У выхода, там, где высится статуя женщины, похожая на минарет, меня должны были встретить друзья: Сашка Жуков и Иван Подобед. Двое моих однокурсников лет уж двадцать назад перебрались в Москву и сделали неплохие карьеры. Жуков стал даже заместителем министра. А Иван Подобед заведовал кафедрой иммунологии: его темой был ВИЧ – Иван считался одним из крупнейших специалистов по этой проблеме.
– Здравствуй, Гриша! – услышал я звонкий голос Ивана.
Товарищ мой выделялся в толпе: моложавый, высокий, в отличном костюме, он был скорее похож на артиста, чем на большого учёного.
– Да-а, Ваня, ты до сих пор так же мало похож на профессора, как я на студента. Отлично выглядишь!
Тот засмеялся:
– Стараемся, Гриша, быть в форме! Да и ты молодец: – только вот, кажется, похудел. Но это даже неплохо: потом расскажешь мне, что у тебя за диета.
«Видел бы ты эту диету…» – мысленно ухмыльнулся я.
Тут как раз подошёл Сашка Жуков. Он шагал грузно, вразвалку – как ледокол, раздвигая толпу.
– Здорово-здорово! – загудел его бас.
Обнимаясь с ним, я едва смог свести за его спиной руки.
– Ну ты, Сашка, кабан. И откуда в тебе что взялось? Раньше, бывало, соплей перешибёшь…
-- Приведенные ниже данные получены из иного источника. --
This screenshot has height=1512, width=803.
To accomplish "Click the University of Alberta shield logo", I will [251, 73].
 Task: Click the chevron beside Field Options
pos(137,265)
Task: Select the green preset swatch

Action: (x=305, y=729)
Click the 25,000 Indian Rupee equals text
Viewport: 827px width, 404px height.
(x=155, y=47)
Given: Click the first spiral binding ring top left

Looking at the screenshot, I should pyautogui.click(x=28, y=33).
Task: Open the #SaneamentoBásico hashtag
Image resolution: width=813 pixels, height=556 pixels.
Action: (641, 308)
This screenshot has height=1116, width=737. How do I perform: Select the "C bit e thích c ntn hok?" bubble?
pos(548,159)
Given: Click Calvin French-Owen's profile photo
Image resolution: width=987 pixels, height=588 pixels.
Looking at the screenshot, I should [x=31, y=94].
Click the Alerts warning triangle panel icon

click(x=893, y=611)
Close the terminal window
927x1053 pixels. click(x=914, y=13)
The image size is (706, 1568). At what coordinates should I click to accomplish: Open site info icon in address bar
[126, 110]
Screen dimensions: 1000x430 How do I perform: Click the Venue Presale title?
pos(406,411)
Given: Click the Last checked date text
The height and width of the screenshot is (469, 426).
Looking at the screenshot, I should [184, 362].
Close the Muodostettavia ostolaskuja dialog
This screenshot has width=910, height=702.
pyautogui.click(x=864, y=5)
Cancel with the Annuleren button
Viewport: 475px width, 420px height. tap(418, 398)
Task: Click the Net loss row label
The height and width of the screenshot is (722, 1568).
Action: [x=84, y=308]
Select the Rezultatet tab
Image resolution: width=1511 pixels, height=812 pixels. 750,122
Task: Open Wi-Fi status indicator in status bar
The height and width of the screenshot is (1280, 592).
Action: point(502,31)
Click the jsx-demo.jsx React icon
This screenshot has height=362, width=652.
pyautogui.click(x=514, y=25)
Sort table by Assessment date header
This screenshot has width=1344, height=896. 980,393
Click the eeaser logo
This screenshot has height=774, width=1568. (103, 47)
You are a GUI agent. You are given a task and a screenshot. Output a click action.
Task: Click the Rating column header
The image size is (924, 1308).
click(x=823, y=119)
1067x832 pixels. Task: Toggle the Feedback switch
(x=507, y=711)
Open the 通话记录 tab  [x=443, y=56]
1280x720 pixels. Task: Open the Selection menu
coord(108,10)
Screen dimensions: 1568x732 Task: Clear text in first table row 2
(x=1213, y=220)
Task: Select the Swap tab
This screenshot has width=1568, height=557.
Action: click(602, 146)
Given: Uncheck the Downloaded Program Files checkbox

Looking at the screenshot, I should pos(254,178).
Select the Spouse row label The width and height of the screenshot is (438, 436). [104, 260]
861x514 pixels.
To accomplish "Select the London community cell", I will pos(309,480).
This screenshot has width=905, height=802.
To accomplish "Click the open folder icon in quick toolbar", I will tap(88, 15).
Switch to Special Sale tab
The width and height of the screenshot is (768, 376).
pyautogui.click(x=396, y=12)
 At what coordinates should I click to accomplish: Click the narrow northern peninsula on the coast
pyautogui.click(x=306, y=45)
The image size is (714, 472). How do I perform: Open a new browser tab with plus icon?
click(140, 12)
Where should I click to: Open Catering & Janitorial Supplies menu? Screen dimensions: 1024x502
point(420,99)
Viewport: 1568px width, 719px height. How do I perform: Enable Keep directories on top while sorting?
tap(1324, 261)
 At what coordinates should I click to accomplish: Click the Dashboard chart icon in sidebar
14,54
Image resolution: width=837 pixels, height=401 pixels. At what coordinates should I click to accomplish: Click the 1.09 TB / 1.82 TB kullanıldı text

Посмеялись. Было грустно и радостно видеть старых друзей. Удивительно, но уже через пару минут я видел их словно бы прежними, двадцатилетними – проступавшими сквозь их теперешний облик. И Сашка Жуков казался мне вовсе не тучным гигантом с багровым лицом, а худым пареньком, с которым мы вместе лазили по водосточной трубе в общежитие педучилища, с которым как-то переночевали в медвытрезвителе, и с которым я и сейчас бы пошёл, как говорится, в любую разведку. Только странным казалось, что этот парнишка вставлен зачем-то в тяжёлое, с одышкой шагавшее, тело и надел маску оплывшего, на ходу трясущегося, лица.
– Ну что, орлы? – гудел, как из бочки, Жуков. – Где будем выпивать и закусывать?
Иван предложил:
– Как вам японская кухня? Знаю отличное место.
– Мне всё равно, – махнул рукой Жуков. – Лишь бы не слишком шумно, а то ведь толком и не поговоришь.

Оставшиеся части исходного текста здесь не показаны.